Fears that existing antibiotics may become redundant in tackling infection in the coming decades have helped research into antimicrobial resistance (AMR) to become one of the hottest topics in science in recent years.
The warnings have in large part been driven by experts sitting in positions of policy influence, such as the UK’s chief medical officer Dame Sally Davies, leading to funders and universities committing resources to tackling the problem.
A major part of this effort is now also being focused on improving the data about the impact that AMR is having on global health in a bid to convince policymakers that more needs to be done, and faster, to meet the challenge.
Key to this approach will be use of the Global Burden of Disease (GBD) project – a hugely influential epidemiological study that has mapped the worldwide impact of diseases and other health risks since the 1990s – to publish comprehensive data on how many people are being affected and being killed by drug-resistant infections.
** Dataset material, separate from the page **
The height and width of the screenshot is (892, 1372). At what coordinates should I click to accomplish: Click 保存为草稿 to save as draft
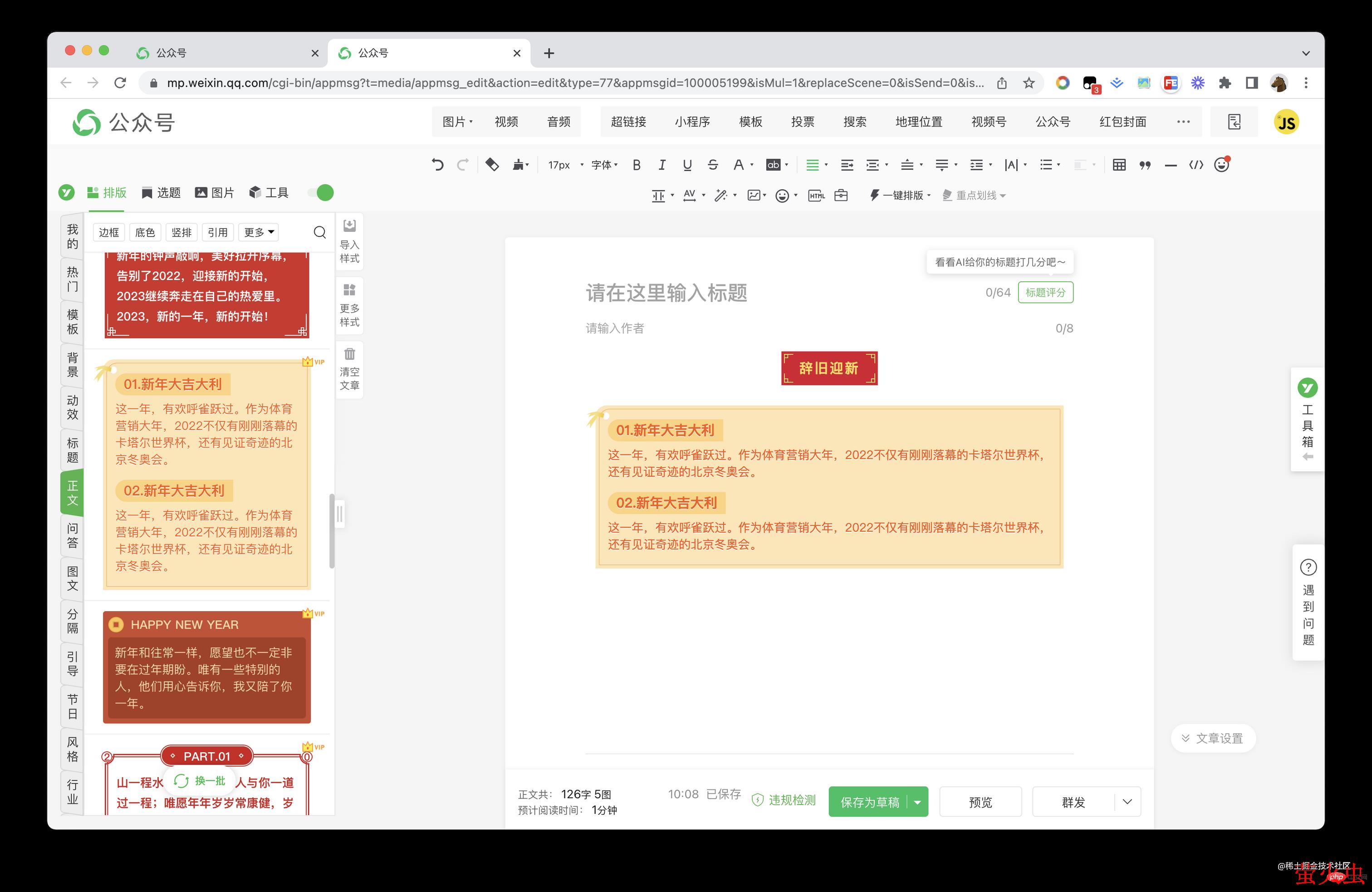click(871, 801)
Alan Lopez, a co-founder of the original study and now laureate professor at the University of Melbourne, said much like GBD data on lung cancer had helped to press home the case for governments to tackle smoking, incorporating AMR into the project could be vitally important.
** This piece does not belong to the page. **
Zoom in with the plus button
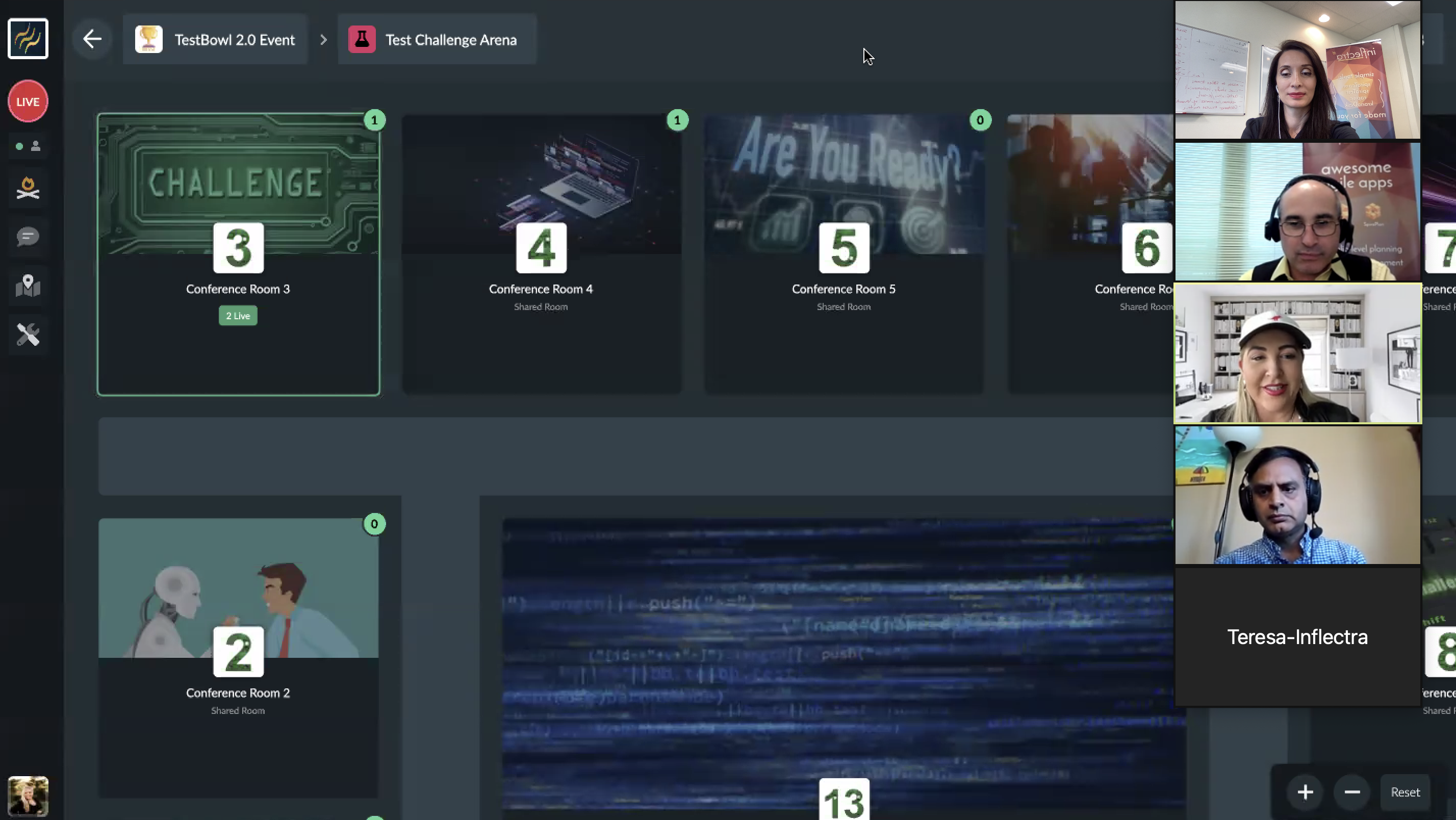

“The whole idea [of the GBD project] is to try and put in front of policymakers just what is causing the biggest amount of health loss in their population,” said Professor Lopez.
He added that there was “complete ignorance” about how much and where in the world AMR was having the biggest impact on health compared with other diseases.
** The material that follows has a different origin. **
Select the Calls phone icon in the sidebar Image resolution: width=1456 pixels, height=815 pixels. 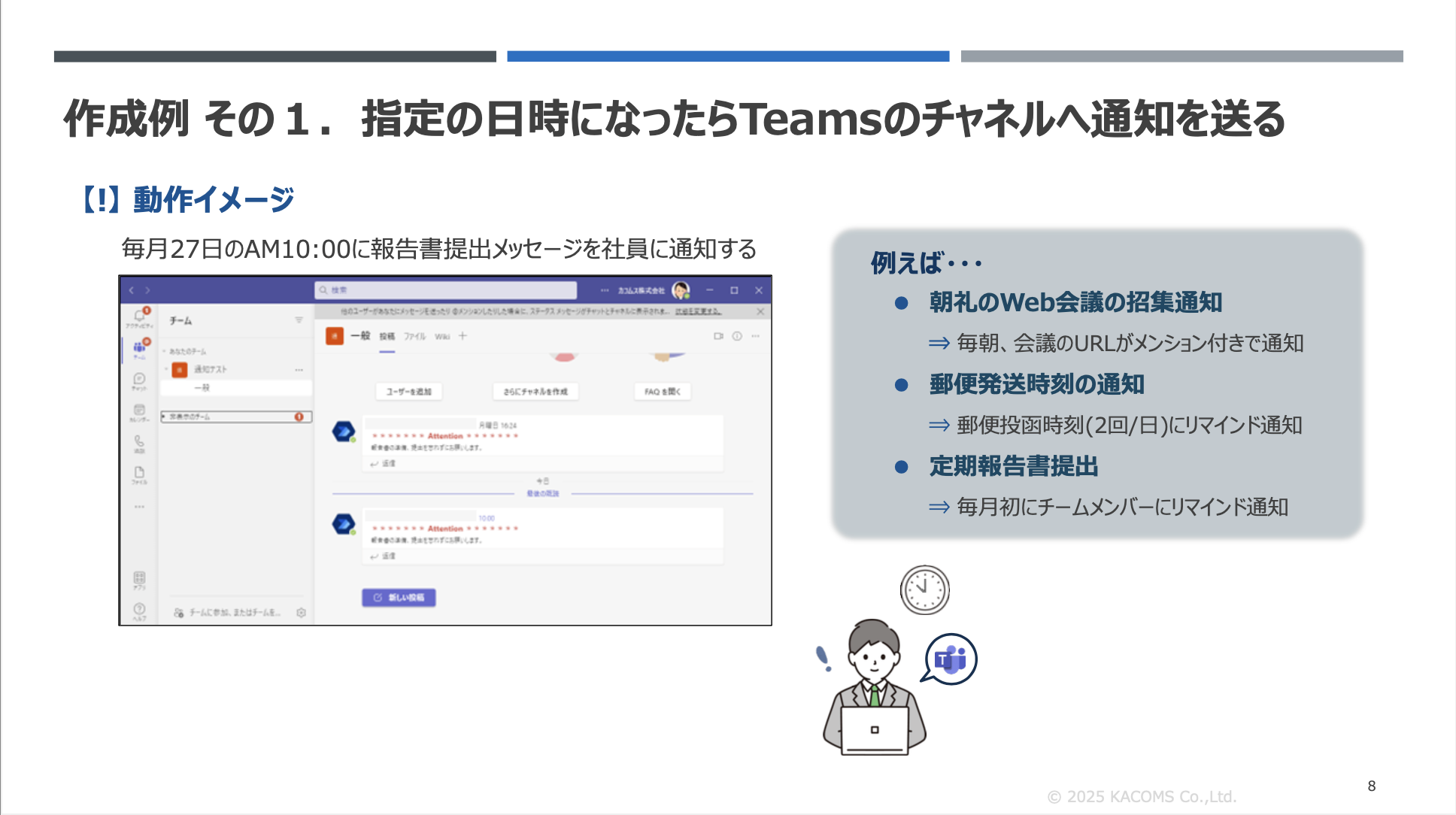(x=139, y=442)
“We are a long way from being able to quantify at a population level the burden of disease from AMR...compared to say lung cancer…or road traffic accidents,” Professor Lopez said.
“Once you saw the population-level impact of tobacco, governments started to act,” he added.
Although plenty of data exist in Western countries on the prevalence of AMR in hospitals or the use of antibiotics, one of the key challenges will be getting enough data from the developing world to extrapolate reliable global estimates on its impact.
However, it is hoped that important collaborative networks centred around the University of Washington, where the GBD project is based at the Institute for Health Metrics and Evaluation, and the University of Oxford, through its Big Data Institute and Centre for Tropical Medicine and Global Health, will be a catalyst for filling the gaps.
The powerful impact of these collaborations can already be seen in analysing citations data on the research published on AMR in recent years.
Oxford, Washington and Mahidol University in Thailand – which hosts a tropical medicine research unit with Oxford – all achieved citation impacts of more than three times the world average for publications on AMR in 2015 and 2016.
Another important player in the AMR battle, according to these data, has been the National Institutes of Health in the US.
Among upcoming publications from the NIH is work conducted jointly with experts at Elsevier to review how much research has been already done using mathematical modelling to estimate the population-level impact of AMR.
Anna Maria Niewiadomska, a research fellow who worked on the study at the NIH’s Fogarty International Center in New York, said that there was still a lack of modelling around certain AMR threats and especially how resistance was potentially building in the natural environment as a result of human activity.
“In terms of studying the interface between humans and animals and the exchange of resistant bacteria there is very, very little data on that,” Dr Niewiadomska said.
“There are huge, high numbers of resistant organisms in agriculture and environment samples…People suspect there is a connection [to human activity] but there is a lot more to be done…to link all these things together.”